((

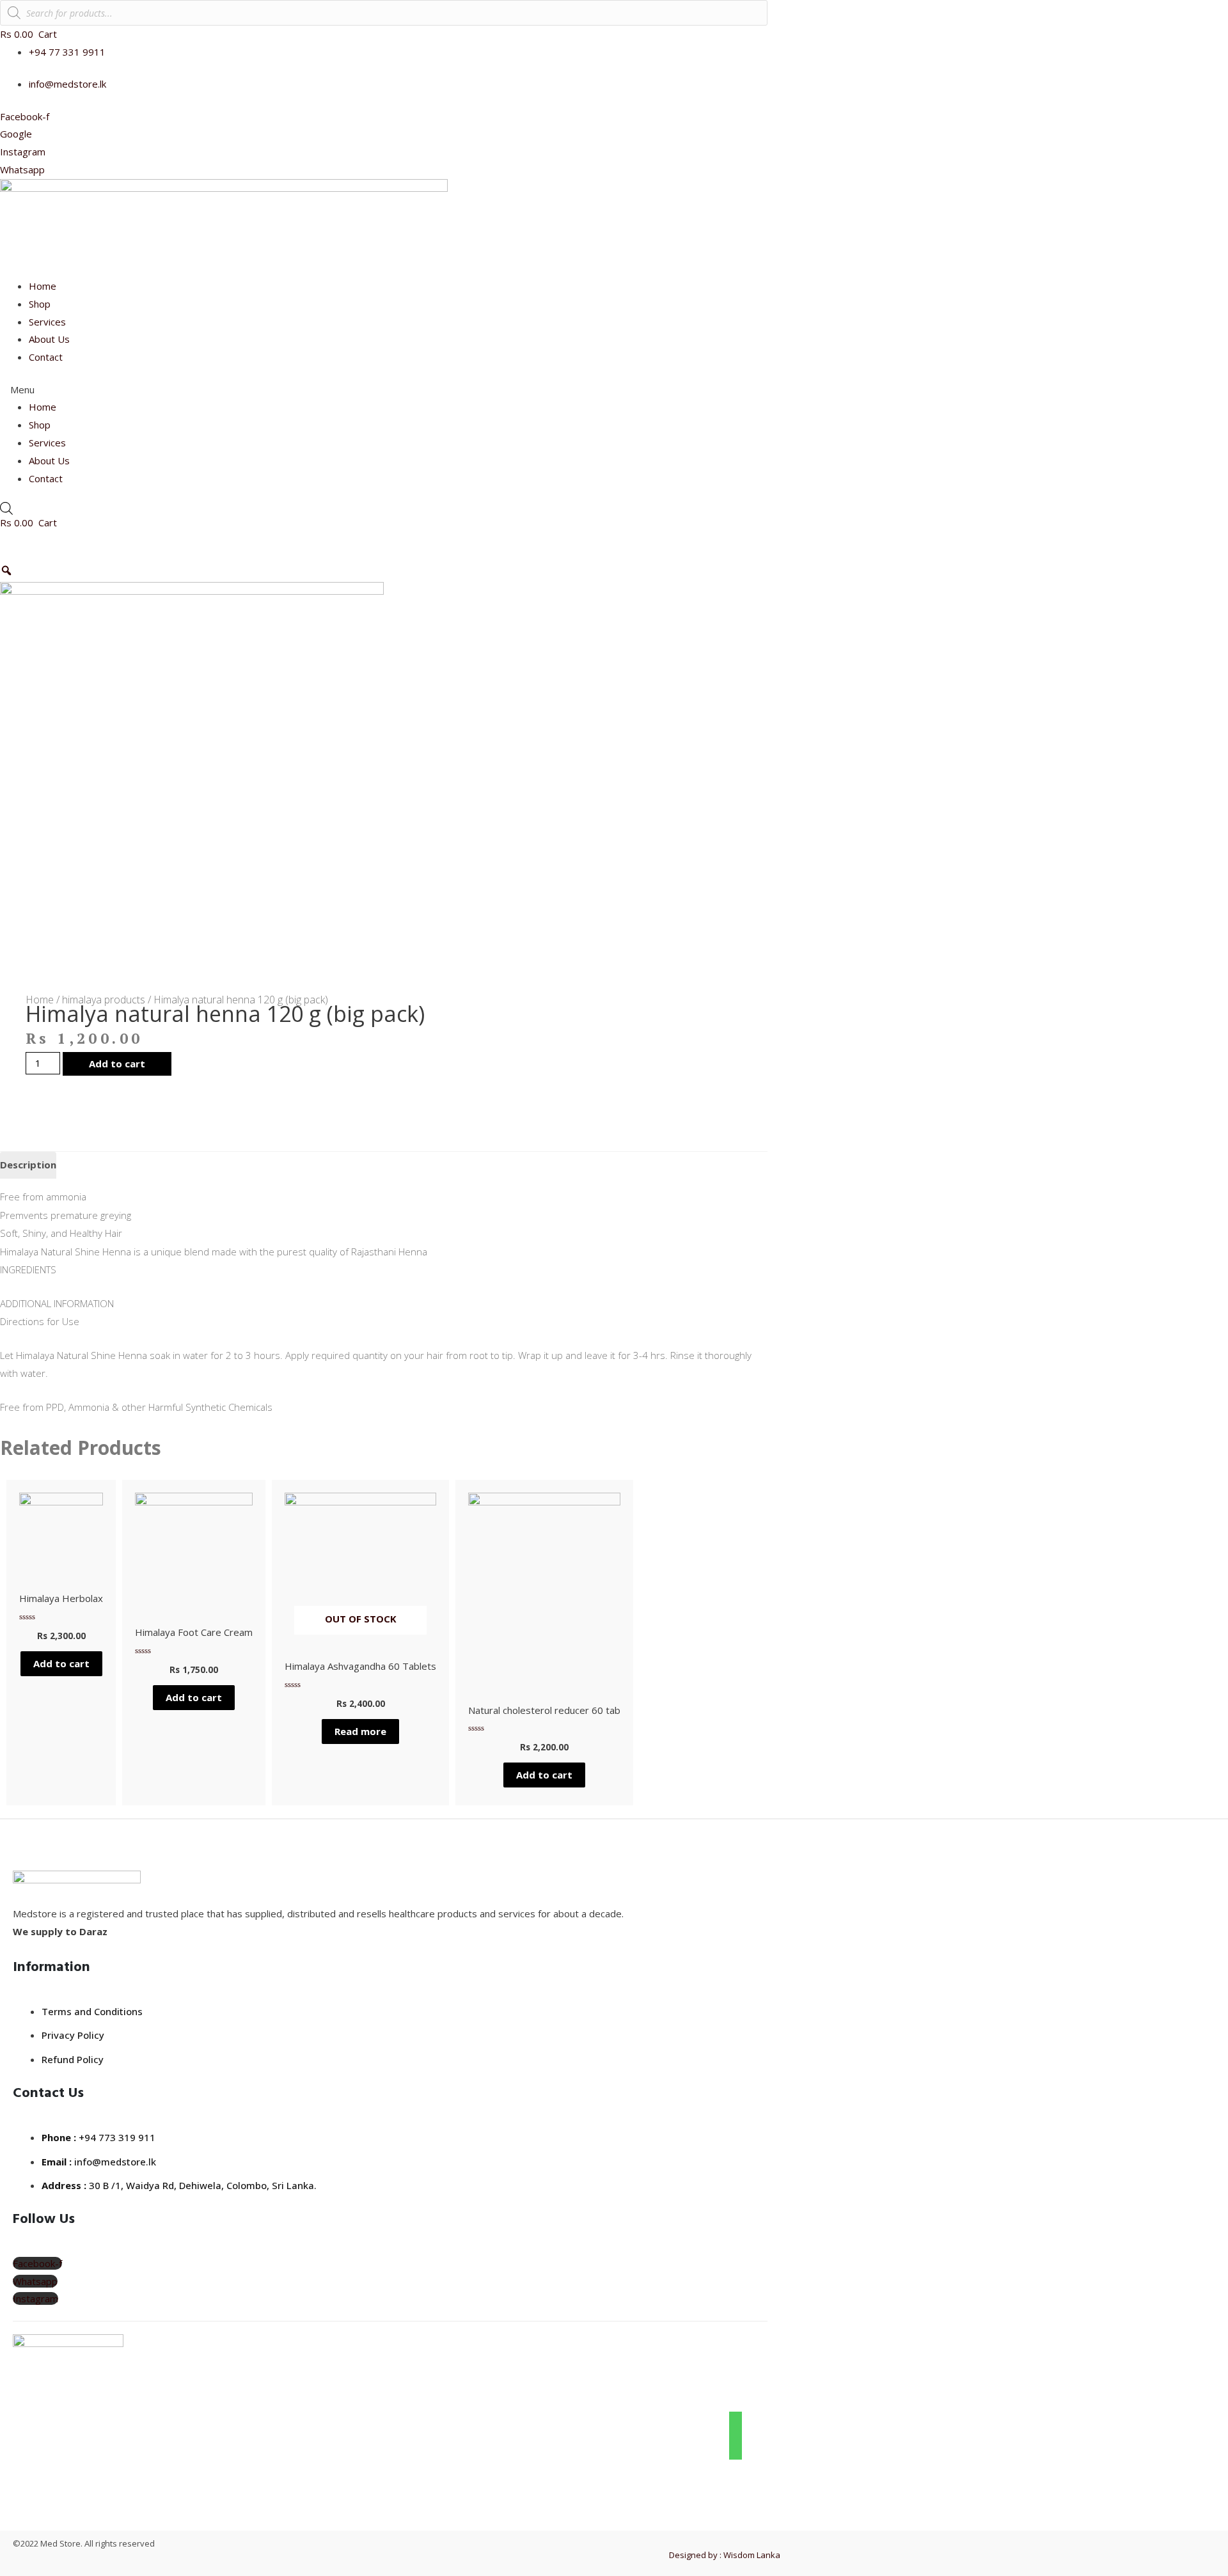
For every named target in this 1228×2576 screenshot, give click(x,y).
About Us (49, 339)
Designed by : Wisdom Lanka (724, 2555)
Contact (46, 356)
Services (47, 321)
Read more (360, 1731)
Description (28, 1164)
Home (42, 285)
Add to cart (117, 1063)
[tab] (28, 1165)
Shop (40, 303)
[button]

))

From the first line to the last, repeat the data above exactly and leave the pictures out.

For every named target in this 1228×2576 screenshot, give click(x,y).
About Us (49, 339)
Designed by : Wisdom Lanka (724, 2555)
Contact (46, 356)
Services (47, 321)
Read more (360, 1731)
Description (28, 1164)
Home (42, 285)
Add to cart (117, 1063)
[tab] (28, 1165)
Shop (40, 303)
[button]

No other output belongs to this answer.